# Verfügbarkeit des 800D



## Stargalaxi (8. Juni 2011)

*Verfügbarkeit des 800D*

Hallo,
ich wäre interessiert am Corsair 800D. Ich würde meinen neuen PC inklusive dem genannten Gehäuse bei hardwareversand.de zusammenbauen lassen. Seit rund einem Monat aber is das 800D nicht mehr verfügbar, einmal steht, dass es in 2 Tagen geliefert wird, dann wieder, dass ein Liefertermin angefragt ist. Das wiederholt sich derzeit ständig.

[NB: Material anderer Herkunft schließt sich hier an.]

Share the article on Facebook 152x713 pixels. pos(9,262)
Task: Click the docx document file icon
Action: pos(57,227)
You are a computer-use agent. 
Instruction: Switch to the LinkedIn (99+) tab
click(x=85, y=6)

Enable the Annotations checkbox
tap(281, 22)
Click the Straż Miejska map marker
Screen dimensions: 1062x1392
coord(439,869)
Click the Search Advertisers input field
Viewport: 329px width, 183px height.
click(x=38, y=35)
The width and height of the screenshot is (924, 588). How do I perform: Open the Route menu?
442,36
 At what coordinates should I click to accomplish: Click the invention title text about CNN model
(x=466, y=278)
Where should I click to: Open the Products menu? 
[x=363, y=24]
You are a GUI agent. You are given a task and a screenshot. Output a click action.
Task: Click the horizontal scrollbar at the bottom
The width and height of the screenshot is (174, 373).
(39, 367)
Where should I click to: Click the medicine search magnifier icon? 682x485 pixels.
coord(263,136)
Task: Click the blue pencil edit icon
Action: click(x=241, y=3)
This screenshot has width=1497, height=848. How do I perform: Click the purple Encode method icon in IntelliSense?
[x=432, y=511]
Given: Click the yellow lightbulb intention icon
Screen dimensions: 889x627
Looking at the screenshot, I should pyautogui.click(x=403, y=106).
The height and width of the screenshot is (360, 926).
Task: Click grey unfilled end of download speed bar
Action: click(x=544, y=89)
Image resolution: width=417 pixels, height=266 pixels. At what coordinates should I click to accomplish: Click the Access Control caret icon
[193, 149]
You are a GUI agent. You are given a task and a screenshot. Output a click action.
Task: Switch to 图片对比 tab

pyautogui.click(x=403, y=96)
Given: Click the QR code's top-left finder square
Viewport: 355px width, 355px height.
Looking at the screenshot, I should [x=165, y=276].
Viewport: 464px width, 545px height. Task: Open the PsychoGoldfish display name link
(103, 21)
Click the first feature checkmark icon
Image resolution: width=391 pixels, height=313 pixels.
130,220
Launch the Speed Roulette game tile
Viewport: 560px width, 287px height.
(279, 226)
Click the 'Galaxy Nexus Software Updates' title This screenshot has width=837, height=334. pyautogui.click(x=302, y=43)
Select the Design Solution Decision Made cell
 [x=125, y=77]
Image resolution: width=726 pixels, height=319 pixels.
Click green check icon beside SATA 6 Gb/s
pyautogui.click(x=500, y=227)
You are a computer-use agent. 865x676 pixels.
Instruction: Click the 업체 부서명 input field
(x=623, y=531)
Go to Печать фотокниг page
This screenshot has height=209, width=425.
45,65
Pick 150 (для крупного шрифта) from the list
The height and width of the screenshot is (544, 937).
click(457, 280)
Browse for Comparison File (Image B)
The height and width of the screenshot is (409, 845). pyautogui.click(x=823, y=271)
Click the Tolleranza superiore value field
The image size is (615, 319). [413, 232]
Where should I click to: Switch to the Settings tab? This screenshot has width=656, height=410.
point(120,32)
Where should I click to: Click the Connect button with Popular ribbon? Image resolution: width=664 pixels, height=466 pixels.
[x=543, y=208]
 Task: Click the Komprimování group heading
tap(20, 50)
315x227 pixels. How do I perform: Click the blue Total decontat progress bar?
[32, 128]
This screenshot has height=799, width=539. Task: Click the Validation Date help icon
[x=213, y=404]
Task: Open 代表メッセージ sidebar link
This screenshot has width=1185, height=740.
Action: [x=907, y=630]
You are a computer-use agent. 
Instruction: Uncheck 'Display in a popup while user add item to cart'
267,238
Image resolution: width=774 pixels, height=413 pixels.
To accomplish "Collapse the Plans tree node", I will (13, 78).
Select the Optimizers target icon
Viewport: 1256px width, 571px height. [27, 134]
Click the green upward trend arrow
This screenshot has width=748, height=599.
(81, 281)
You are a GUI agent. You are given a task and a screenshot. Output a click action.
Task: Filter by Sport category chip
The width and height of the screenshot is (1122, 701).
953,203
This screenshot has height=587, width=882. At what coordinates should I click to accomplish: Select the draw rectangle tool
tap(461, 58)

Nun habe ich mich an den Suppoert von hardwareversand gewendet und die meinten das Corsair allem Anschein nach starke Produktionsprobleme habe. Meine Fragen: Gibt es Produktionsprobleme und wenn wann ist das Gehäuse wider verfügbar? UND Wenn ich das Gehäuse dann bekomme, wird das das SATA 6.0 und USB 3.0 Update schon eingebaut haben?

MfG,
Stephan


----------



## Gast1111 (8. Juni 2011)

*AW: Verfügbarkeit des 800D*

Hallo Stargalaxi,
alle neuen Gehäuse bieten Sata 3 bei den Hot Swap Bays und USB 3 in der Front, 
dies erkennst du an den blauen USB Anschlüssen bzw. der Platine bei den Bays,
ist diese 1 große ist es Sata 3, wenn es 4 kleine sind ist es Sata 2.
Wenn dies der Fall ist melde dich bitte bei CSGEurope@Corsair.com
mfg


----------